In "For Laura" there's a swimming pool where "Sunshine forced the ripples/ to glow like bent halos,// and the black marker lines shivered/ like brain waves in their final cogitations". I can see the first image. The second feels rather awkward - what black marker lines? Do brain waves cogitate?
"Refrains" has a different rhyme-scheme each stanza, which is fun.
By now I'm reading as if the style is "Mock Casual" - a common enough style in the US especially (Mark Doty, etc), one that's convenient for the poet. In "Spiced" for example, there are metaphysical conceits that might have packed a sonnet. Here they sprawl - the narrator, after a separation, returns to a garden they shared - "I fell uprooted". Then "Things that we see as ornamental/ grow fundamental" and "everything varied is joined, strangely, underground./ After we separated, I noticed that pulled weeds/ sometimes re-root after a few rains/ if left uncollected on the ground, a kind of resurrection before death". The unoriginal imagery's diluted further in "Ending is a True Marriage" by the addition of white-space, e.g. - "Our separation/ brings spaciousness/ to my life.// I make time/ to stand alone/ in the garden".
I guess it's what you do with the clichés that matters. In "Old Highway 78" "This is a belt not of Bibles,/ but subsistence farms/ with propane tanks,/ spray-painted nameboards, and leaning// silos of soybeans ... vacant porch rockers/ sway idly in the Gulf wind ... successive road signs/ which have been ignored, so the skidmarks/ tell, except for target practice". As the narrator says, "even my wistfulness/ is mist".
"My Luck" begins "Today, just my luck,/ a storm washes the air and churns/ wind into my face/ as I approach once again the roseate/ eye of our great, stunning church". It's April, so there are "cruel old rains". The poem ends with "As I reach the sanctuary door,/ rain beads like a rosary in my hand". I bet it didn't.
In "Spiritual" a father-in-law works in the Firestone plant. The following sounds ponderous, even as prose - "When they closed the plant,/ those lean years spent for a mean wage/ ended with an obvious joke about the company slogan:/ "It's time to retire."".

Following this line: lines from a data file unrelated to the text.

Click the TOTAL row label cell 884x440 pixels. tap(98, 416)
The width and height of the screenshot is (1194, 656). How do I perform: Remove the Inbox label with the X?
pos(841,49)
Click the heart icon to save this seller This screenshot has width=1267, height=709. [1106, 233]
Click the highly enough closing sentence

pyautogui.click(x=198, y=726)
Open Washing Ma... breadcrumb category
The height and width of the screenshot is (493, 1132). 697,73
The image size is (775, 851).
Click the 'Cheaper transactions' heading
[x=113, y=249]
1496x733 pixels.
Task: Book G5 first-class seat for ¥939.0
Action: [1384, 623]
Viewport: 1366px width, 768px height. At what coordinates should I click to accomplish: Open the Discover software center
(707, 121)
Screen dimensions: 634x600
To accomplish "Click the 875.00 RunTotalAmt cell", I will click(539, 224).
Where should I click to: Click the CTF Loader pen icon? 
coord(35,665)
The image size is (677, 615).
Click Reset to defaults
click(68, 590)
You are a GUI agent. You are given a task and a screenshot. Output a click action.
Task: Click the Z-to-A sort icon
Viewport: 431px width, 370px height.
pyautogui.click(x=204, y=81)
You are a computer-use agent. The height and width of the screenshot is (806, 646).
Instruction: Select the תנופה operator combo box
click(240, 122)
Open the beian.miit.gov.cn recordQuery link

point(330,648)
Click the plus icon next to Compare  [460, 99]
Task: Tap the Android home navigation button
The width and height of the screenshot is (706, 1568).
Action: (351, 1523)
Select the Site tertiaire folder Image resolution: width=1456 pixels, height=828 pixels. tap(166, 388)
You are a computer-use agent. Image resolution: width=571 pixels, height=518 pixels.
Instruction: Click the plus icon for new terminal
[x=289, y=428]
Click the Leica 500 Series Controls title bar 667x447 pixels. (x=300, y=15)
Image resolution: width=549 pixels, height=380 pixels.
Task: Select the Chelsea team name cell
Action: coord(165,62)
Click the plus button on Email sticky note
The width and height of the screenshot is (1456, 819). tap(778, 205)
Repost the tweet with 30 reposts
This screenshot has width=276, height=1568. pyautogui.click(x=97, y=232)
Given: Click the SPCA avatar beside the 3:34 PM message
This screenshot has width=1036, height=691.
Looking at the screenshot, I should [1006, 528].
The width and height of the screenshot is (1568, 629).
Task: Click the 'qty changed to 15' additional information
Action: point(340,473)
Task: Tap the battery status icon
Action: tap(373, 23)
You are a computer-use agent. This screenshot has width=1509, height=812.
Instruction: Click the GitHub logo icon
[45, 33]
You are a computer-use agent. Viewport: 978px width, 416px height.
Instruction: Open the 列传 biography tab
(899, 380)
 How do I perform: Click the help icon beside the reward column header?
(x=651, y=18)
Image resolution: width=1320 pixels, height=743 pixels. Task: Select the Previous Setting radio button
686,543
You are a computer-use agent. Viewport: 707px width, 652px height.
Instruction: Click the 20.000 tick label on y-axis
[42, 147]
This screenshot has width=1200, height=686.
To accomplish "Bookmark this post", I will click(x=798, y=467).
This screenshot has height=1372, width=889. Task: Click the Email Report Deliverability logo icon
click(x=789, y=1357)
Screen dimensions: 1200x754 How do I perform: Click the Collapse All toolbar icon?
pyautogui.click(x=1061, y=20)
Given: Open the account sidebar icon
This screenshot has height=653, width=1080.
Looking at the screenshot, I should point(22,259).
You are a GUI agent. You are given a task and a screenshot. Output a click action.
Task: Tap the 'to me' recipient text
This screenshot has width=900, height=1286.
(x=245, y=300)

"Pax Americana" ends with "The good old days are over,/ and peace is history;/ and that's why I left home// and that's why I have no home" which I rather like. "At Forrest Park" (whose alternate lines are gratuitously indented) includes "Your face is gilded with consternation,/ as if you were asking/ directions in your own hometown". I like the analogy but why bother with "own"? Why the elevated register of "gilded"?
"Union" is 10 pages long, but the lines are short and there's a blank line every two lines, more or less. I don't understand the layout. Here's the 5th section, without the white space and with punctuation - "The river is where time is illegible. The river rushes past without rushing past Memphis, where a drowned flag rises. Where America folds in on itself and against itself. Where the United States ends and begins. The Mississippi is a long American wound.". It's not bad, but the puffed up, strutting layout does it no favours. Here's the 8th section, 19 lines in the original! - "A tall reedy man fishes by the bridge. I find him there singing. Under the bridge farther along I hear more than his blues. I hear something scratching. A swarm of rats. Our rats. Confederates.". Again the bloat does the content a disservice. Alas, this type of bloat makes me mistrust the writer, and I begin to suspect the motives of even the stanzas I like. So when I later read "Beneath the river we see/ is the river we do not see// Drowned water" I'm cynical. I like the later "Now the river swells its wet lungs".
The final "Arch" poem is a loose villanelle.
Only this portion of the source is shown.